BRUCE ALMIGHTY: HIGH THEOLOGY FOR THE VIEWERS OF JACK ASS
I'm going to give a thumbs-up to Tom Shadyac's new film Bruce Almighty. It seems to me to be a sneaky, highly skilled attempt to awaken some spiritual longing in the theater-going masses.
I'm not somebody who enjoys crass humor, and so I squirmed through the few scenes here that are a valentine to the people who love the butt jokes and fart humor that decorated and, arguably defined, Shadyac's previous blockbusters, Ace Ventura and Liar, Liar. But there are a lot of other laughs in the film and I think teens could certainly see it without lasting harm. Jim Carey is better than he's ever been in this film, playing a basically good, but flawed guy, who gets to be God for a few days.
Christians will have problems with the film because the main character seems to be living happily and functionally in sin with his girlfriend, played well by Jennifer Aniston. I was at a junket last week with Shadyac, and winced while a writer from another Christian ministry - we'll call them "Focus on the Fundamental Unit of Society" - chastened Shadyac for placing his characters in an unwed mode.
Shadyac, who attends a Los Angeles Catholic Church - became passionately verbose in explaining that Bruce's character BEGINS the movie in a place of immaturity and selfishness. Shadyac's long unruly locks flailed all around as he gesticulated that Christians need to read our own books like The Confessions of St. Augustine, and stop being afraid of portrayals of sin. Shadyac pointed out that at the end of the film, when Bruce gets his act together, he indicates that he is going to marry his girlfriend.

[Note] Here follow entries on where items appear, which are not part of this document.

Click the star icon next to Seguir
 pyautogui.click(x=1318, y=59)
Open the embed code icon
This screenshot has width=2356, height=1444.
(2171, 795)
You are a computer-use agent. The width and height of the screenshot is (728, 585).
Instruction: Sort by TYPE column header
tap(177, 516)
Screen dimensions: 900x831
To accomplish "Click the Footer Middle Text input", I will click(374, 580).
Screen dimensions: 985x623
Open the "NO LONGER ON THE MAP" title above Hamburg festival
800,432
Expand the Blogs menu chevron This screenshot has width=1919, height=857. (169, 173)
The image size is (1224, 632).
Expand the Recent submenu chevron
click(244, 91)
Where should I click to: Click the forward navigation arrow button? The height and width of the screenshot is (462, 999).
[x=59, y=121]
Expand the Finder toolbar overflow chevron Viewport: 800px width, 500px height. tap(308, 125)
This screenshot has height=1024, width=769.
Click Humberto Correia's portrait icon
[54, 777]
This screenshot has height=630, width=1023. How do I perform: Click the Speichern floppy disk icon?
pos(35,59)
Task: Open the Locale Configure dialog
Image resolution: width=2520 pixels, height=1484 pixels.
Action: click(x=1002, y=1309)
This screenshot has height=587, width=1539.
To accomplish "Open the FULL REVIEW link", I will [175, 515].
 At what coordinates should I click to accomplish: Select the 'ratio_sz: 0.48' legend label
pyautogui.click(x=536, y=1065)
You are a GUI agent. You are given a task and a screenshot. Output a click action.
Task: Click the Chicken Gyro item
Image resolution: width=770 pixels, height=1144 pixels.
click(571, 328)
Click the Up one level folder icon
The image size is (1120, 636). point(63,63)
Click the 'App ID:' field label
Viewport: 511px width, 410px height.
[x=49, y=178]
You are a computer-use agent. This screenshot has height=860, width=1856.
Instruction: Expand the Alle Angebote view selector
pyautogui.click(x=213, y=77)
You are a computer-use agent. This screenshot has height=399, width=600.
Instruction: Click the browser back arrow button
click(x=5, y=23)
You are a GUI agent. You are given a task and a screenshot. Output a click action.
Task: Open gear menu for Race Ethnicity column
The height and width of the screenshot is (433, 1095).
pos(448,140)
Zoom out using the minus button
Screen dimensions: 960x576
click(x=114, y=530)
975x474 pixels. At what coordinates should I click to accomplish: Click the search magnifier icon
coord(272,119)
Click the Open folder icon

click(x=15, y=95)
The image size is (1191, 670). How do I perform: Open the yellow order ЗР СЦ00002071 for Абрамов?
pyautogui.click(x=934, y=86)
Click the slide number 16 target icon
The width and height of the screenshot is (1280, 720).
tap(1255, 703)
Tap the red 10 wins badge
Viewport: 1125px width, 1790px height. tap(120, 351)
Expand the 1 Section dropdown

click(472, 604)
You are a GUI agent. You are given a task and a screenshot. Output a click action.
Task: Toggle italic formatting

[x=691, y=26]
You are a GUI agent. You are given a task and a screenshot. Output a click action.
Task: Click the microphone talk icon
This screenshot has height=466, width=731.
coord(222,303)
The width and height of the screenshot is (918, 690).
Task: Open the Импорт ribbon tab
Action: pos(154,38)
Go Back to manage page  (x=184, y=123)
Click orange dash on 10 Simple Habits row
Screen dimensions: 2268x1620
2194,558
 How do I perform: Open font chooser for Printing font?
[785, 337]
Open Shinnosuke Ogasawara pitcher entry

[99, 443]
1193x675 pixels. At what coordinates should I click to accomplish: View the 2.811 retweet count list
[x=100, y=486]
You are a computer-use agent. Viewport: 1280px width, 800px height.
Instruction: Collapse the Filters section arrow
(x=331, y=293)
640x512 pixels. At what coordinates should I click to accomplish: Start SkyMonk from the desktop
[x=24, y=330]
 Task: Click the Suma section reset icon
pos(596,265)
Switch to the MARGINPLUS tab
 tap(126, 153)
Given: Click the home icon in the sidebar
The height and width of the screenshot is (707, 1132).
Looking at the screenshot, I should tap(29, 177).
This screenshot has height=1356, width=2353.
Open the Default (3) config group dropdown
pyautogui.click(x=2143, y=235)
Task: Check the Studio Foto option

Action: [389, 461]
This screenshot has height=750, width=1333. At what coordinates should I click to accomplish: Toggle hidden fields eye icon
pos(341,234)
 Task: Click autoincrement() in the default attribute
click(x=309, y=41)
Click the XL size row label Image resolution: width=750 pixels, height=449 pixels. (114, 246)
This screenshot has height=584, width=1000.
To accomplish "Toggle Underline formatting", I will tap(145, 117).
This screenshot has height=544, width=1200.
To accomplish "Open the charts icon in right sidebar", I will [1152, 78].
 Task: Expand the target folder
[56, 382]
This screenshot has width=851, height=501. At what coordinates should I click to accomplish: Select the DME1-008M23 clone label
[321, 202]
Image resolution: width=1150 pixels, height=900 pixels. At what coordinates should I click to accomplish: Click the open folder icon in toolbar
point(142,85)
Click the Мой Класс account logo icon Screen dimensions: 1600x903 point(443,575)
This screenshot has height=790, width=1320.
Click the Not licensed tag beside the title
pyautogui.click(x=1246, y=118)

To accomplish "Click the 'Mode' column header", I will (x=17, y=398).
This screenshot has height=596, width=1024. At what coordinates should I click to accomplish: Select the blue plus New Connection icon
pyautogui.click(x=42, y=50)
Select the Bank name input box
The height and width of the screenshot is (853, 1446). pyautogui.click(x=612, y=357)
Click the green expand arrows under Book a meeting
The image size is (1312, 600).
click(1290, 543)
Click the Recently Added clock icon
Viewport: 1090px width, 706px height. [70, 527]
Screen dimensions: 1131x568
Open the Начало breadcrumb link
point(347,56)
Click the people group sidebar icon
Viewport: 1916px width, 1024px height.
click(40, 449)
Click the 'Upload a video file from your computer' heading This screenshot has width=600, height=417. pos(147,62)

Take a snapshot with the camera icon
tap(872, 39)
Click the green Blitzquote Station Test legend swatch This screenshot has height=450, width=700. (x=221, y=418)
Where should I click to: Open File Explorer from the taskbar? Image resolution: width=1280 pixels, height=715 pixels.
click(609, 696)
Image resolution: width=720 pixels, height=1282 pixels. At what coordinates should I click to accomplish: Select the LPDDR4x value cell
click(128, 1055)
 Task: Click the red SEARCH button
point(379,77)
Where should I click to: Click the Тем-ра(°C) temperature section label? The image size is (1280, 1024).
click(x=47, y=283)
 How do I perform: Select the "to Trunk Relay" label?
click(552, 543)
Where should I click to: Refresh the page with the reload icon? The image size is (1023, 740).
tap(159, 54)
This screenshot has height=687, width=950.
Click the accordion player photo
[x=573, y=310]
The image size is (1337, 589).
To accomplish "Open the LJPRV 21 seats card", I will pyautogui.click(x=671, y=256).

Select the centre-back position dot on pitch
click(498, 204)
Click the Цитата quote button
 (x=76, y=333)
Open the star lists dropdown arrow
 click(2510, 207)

To be fair, my sense of Christians is not that they are afraid of portrayals of sin, but rather they are disgusted by the lie in so many entertainment productions that it is possible to live in sin without any deleterious effects. I think Bruce Almighty can be cleared of this charge. The main character is obviously self-absorbed and unhappy, and he is represented as being obtuse to the gift that his girlfriend, named "Grace" is.
Shadyac understood that it is a source of sorrow for many people trying to live a godly life, to watch unmarried people flagrantly living together. (After he finished his, "Broaden your mind" speech to the Focus-ed Christian, he said, "Do you forgive me?") But it seemed to me pretty clear, that Shadyac didn't make this movie for people who are already living a godly life. He is trying to give the global masses a good laugh and then "something extra," as Joseph Conrad expressed it.
There is lots to like in Bruce Almighty. I haven't heard the concept of free-will bantered around any better and in any more overt way in a movie. The film also popularizes the habit of prayer, and offers a picture of a loving, personal God.
It's not a movie I could have made - but I'm glad Tom Shadyac did. I hope the Church gives him a break.